What is the significance of Shirley Jackson's short story, "The Lottery"?
Controversial because of its grisly ending--some readers cancelled their subscriptions when it first appeared in the New Yorker in 1948--Shirley Jackson's "The Lottery" has gone on to be anthologized many times over in high school textbooks. Briefly, it tells the story of a group of ordinary and convivial villagers who assemble one fine summer morning to engage in an ancient tradition accompanied by a half-forgotten ritual. It requires the townspeople --divided by the official conveners of the rite into households and families--to draw paper lots from a black box somewhat the worse for wear. A housewife, Mrs. Tessie Hutchinson, draws a paper ballot marked with a black dot, whereupon her erstwhile neighbours and friends close in around her and stone her to death. The power of this short fiction gem lies in the uneasy juxtaposition of homespun and horror. But from this tension rises the author's point. When rituals are uncoupled from the reality they signify--when rite becomes rote--then they descend into violence. In other words, the dead hand of tradition deals out death. A necessary, if bloody ritual sacrifice, meant to restore cosmic fertility, has become desacralized and an excuse for pointless bloodletting.
The short story The Lottery by Shirley Jackson is about a small town in which its inhabitants have maintained an ancient practice that began with their ancestors. This ancient practice is “the lottery”. In this lottery, the name of a person is drawn from a peculiar box. The event is led and conducted by the town’s elders. The end of the lottery occurs when the person whose name gets drawn gets stoned to death.
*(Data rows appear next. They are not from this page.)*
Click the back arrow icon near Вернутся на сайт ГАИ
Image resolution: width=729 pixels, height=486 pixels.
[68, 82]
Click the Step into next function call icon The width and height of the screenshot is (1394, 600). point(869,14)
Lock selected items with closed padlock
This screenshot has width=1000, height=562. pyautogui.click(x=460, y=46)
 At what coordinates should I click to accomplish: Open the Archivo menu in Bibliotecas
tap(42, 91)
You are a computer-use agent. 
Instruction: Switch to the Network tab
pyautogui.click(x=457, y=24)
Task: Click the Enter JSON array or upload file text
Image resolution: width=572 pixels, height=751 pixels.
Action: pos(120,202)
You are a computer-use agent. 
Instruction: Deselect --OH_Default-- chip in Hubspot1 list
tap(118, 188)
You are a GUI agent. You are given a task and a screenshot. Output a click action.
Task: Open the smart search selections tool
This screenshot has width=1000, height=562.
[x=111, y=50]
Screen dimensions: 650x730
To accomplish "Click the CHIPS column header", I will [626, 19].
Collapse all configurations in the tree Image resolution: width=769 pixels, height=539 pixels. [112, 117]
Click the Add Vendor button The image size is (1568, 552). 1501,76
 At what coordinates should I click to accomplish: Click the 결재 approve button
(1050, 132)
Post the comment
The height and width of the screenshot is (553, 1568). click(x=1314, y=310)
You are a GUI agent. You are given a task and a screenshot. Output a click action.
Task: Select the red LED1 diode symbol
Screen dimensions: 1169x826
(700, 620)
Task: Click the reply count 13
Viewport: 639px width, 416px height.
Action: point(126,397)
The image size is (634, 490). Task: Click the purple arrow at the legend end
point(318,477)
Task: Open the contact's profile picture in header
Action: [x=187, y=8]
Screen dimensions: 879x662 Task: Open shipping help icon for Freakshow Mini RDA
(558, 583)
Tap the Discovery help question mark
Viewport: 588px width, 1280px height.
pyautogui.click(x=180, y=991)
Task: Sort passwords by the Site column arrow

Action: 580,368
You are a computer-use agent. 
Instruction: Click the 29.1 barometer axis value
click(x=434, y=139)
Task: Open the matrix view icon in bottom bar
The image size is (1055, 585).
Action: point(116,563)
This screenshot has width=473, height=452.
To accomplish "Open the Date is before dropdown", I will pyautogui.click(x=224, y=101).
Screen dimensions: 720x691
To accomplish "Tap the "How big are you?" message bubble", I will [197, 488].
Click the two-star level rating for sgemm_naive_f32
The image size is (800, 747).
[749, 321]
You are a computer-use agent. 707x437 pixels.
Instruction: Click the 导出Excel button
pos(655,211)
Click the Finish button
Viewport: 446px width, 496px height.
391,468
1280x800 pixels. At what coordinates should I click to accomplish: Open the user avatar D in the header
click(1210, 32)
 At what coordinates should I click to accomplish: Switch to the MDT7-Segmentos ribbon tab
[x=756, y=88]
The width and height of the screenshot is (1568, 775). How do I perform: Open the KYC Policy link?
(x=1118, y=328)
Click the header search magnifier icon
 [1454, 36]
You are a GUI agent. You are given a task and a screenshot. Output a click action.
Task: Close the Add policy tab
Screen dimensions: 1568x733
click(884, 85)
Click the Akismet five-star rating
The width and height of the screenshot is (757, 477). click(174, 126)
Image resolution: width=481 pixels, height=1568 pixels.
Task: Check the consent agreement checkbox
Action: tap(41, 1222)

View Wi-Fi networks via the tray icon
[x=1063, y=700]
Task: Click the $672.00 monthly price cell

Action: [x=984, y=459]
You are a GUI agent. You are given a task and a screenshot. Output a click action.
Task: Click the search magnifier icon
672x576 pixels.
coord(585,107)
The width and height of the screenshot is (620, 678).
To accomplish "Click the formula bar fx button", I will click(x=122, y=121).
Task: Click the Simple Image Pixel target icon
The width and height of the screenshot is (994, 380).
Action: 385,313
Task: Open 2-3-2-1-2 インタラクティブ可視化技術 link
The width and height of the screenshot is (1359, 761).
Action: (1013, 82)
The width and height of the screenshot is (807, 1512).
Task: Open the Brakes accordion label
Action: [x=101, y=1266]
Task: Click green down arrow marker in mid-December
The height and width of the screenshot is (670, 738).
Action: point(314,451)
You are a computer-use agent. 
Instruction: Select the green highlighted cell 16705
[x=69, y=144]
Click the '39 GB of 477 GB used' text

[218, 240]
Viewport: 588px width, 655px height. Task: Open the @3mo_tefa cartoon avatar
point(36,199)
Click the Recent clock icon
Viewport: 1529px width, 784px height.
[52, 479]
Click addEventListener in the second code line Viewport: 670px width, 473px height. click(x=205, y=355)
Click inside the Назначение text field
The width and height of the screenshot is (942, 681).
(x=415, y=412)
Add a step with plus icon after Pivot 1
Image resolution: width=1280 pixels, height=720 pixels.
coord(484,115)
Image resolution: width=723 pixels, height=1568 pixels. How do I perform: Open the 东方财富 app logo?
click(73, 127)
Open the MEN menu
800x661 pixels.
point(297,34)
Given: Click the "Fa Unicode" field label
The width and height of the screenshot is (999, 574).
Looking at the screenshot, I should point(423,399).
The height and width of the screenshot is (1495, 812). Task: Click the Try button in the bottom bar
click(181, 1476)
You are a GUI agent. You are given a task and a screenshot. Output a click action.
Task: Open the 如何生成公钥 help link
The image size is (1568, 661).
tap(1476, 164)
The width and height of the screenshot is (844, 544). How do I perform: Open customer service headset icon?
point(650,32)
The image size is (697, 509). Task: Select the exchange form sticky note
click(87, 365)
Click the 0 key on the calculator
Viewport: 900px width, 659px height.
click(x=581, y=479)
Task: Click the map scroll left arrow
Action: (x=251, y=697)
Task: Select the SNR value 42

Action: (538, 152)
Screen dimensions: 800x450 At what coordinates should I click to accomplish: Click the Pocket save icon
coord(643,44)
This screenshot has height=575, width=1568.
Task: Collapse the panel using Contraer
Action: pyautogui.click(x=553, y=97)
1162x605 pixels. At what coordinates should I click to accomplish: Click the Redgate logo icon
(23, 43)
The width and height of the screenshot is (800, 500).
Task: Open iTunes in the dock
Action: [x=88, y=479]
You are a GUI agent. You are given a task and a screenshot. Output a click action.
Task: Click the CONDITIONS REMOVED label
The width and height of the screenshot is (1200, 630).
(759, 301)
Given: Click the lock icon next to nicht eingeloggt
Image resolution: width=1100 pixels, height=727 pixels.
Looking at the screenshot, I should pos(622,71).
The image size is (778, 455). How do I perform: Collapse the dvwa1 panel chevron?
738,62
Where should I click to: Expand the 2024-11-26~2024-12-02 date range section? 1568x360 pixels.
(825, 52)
Nobody in the village ever questioned the rationale for the lottery, and that is precisely what brings out the depth of its meaning: The stagnant state of mind that prevents our mental development and leads us to aberration.
The fact that the villagers continued to carry on with a tradition that was outdated, morbid, and made no sense, is indicative of stagnation, ignorance, and lack of common sense. Not questioning the status quo and preserving traditions that serve no purpose are also indicative of a mentality that resists change. Resisting change is conducive to philosophical, psychological, and physical extinction. The lottery, therefore, represents social and psychological stagnation.
When we think about the significance of any work we have to consider the importance of the message that the author is trying to convey. In this short story, it is clear that what Jackson is doing is challenging our preconceptions and ideas and turning the mirror of what happens in the story on to us by examining the role tradition has in our lives and how it can lead us to engage in practices that are cruel and inhumane.
Old Man Warner is a crucial character to examine in this regard. He, more than any of the other characters, represents the forces of tradition that are against change, even when change is clearly to be preferred. Note what he says about other villages that have abandoned the practice of the lottery:
Old Man Warner snorted. "Pack of crazy fools," he said. "Listening to the young folks, nothing's good enough for them. Next thing you know, they'll be wanting to go back to living in caves, nobody work any more, live that way for a while. Used to be a saying about 'Lottery in June, corn be heavy soon.' First thing you know, we'd all be eating stewed chickweed and acorns. There's always been a lottery," he added petulantly.
Note the arguments for maintaining the stasis. According to Old Man Warner, any form of change is wrong and is equivalent to taking humanity back to "living in caves." Also note that the tradition of human sacrifice is linked to good crops. Thus Jackson severely challenges us by making us think of what inhumane practices we carry on doing, year in and year out, under the banner of "tradition." Perhaps, she suggests, we are not so far away from these bloodthirsty villagers than we think.